The inscription reads: “In wild country, where it is possible to encounter and truly experience other kinds of intelligence, we can learn with a clarity unobtainable elsewhere that we are not alone on this cooling cinder. This world and its creatures were not presented to us; we were joined to them in the exquisite saraband of life. It was never meant to be a conquest, and it is more deeply complex than a responsibility. It is a sharing.”

Today, I had a haunting experience at the National Cowboy Museum in Oklahoma City, where I am experiencing my own life dance with my expanded, “new” family and realizing how fortunate I am to have this fresh chance at positive human connections just when I have recently experienced too many losses.

On a far wall in a room depicting the paintings of and history about the buffalo hangs a huge old photograph of hundreds of buffalo skulls with a man posing atop the pyramid of death. It was gruesome, of course, but it also symbolized the often-mindless power of our country’s and humankind’s past and present sad history. Even though I am almost inured to the constant barrage of media depictions of violent events to the innocent, both human and animal, it was upsetting.

I like Watkins’ use of the word “sharing” in this context, a word I recall often using, as one who worked with students of all ages, suggesting that one of them “share” a certain analysis, or a sample of personal writing. It is also one of our hardest early lessons when we are told to share a toy with another toddler. Sharing involves opening up oneself to others, perhaps giving up a thing or idea or skill by not entirely owning that entity, learning to move in concert with others. I had not applied this concept to our interactions with earth’s non-human creatures, but now realize the implications. In short, as Watkins says, “It is more deeply complex than a responsibility.”
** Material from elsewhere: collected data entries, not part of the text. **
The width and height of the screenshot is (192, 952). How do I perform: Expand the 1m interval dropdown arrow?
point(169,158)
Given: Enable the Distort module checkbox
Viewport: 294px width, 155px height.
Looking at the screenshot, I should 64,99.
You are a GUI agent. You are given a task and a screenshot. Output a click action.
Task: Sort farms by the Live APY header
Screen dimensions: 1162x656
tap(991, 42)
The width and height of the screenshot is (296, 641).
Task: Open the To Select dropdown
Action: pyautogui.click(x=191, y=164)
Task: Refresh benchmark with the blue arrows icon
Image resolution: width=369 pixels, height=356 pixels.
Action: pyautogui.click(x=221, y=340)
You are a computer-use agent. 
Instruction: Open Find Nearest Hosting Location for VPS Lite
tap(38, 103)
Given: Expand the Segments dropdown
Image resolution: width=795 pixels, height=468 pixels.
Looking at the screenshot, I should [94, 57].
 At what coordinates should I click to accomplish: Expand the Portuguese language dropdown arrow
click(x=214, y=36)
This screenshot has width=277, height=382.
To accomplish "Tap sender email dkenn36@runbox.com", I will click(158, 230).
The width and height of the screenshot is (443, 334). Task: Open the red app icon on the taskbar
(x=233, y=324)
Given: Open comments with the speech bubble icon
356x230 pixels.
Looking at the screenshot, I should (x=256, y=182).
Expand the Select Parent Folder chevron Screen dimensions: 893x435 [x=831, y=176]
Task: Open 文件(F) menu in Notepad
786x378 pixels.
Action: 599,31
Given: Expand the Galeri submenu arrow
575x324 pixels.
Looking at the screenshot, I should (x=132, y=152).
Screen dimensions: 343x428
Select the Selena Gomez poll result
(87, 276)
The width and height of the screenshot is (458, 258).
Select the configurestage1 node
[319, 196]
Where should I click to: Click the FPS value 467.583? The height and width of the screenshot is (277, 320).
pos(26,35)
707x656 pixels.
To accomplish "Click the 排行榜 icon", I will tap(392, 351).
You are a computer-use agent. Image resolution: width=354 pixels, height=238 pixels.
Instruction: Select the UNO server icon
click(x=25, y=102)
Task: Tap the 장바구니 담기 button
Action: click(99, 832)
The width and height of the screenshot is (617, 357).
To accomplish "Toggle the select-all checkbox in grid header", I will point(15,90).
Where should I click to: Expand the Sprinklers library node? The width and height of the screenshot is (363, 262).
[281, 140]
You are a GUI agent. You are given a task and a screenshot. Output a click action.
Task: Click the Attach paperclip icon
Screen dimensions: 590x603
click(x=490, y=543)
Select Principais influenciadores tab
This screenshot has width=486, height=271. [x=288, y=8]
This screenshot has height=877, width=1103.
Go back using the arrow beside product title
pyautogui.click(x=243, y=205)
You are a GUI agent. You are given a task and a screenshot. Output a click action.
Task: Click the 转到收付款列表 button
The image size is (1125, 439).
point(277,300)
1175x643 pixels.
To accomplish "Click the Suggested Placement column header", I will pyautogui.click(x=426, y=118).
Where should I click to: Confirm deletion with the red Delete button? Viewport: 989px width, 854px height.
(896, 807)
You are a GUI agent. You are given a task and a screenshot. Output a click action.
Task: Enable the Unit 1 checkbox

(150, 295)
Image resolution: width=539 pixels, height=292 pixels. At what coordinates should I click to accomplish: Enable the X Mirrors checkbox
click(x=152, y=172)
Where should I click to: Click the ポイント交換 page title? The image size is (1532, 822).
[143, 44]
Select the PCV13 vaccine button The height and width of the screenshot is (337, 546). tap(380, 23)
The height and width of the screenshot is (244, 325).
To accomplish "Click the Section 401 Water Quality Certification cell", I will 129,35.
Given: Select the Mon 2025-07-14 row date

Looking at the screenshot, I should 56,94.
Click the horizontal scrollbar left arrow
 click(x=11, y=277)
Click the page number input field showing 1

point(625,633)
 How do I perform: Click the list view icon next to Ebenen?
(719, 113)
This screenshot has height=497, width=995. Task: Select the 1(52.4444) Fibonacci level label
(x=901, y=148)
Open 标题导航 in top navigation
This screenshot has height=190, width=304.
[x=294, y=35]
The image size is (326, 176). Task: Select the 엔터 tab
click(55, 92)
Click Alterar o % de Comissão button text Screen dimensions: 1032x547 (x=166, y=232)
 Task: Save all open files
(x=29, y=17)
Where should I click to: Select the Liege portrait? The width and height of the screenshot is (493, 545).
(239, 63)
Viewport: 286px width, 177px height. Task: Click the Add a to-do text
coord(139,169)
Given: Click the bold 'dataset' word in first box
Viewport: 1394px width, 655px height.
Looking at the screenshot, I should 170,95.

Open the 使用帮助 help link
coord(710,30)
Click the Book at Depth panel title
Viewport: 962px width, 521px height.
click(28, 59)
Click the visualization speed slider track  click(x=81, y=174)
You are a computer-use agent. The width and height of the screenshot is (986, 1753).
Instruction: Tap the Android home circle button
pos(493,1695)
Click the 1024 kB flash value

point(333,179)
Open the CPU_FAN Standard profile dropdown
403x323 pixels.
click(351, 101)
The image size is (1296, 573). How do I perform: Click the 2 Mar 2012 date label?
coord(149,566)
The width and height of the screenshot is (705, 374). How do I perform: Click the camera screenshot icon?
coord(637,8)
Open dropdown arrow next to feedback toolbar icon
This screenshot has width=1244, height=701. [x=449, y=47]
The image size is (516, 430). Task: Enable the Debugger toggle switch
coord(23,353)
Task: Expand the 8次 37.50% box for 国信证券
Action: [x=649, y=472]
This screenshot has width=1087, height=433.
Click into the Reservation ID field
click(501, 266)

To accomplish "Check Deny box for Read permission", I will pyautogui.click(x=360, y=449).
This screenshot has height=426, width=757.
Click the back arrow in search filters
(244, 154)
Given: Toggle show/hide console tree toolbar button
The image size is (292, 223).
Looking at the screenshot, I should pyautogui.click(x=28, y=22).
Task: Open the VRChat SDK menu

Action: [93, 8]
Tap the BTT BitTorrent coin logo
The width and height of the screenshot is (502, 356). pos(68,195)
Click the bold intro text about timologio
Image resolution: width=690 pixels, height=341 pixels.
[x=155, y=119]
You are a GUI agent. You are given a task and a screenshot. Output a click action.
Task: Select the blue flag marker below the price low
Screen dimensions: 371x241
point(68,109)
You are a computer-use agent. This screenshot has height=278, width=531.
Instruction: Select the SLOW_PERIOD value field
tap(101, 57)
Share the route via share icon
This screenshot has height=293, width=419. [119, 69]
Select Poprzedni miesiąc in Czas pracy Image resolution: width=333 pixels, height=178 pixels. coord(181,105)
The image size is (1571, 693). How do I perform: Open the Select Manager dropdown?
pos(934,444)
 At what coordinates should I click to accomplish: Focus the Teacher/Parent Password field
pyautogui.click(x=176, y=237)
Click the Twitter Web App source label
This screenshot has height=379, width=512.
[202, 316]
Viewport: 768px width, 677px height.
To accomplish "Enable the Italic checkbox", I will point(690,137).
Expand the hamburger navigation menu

Thus, Watkins asks of us a more difficult challenge. We need to respect and include other creatures into the dance of our lives, remembering that we are irrevocably joined to them. Good participants in the lovely and formal 17th and 18th century “saraband” understood its patterns, rules and restrictions, and gloried in the dance. The earth’s non-human creatures also instinctively acknowledge the boundaries and conventions of their existence, moving gracefully within those parameters.

Joyous movement should be a gift for every species, a life touched by the beauty of fulfilled existence. Life IS a dance, hopefully not recalled through celebrations showing off slaughtered baby elephants or a mass of skulls to an audience who may not even understand our exquisite saraband.